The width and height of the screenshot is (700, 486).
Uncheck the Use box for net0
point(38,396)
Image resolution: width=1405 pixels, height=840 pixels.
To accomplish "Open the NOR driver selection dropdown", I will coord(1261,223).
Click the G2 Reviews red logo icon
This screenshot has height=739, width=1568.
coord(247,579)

Your task:
Could you set down every one of the rows above again, word for word and in the same order?

Solution:
The width and height of the screenshot is (700, 486).
Uncheck the Use box for net0
point(38,396)
Image resolution: width=1405 pixels, height=840 pixels.
To accomplish "Open the NOR driver selection dropdown", I will coord(1261,223).
Click the G2 Reviews red logo icon
This screenshot has height=739, width=1568.
coord(247,579)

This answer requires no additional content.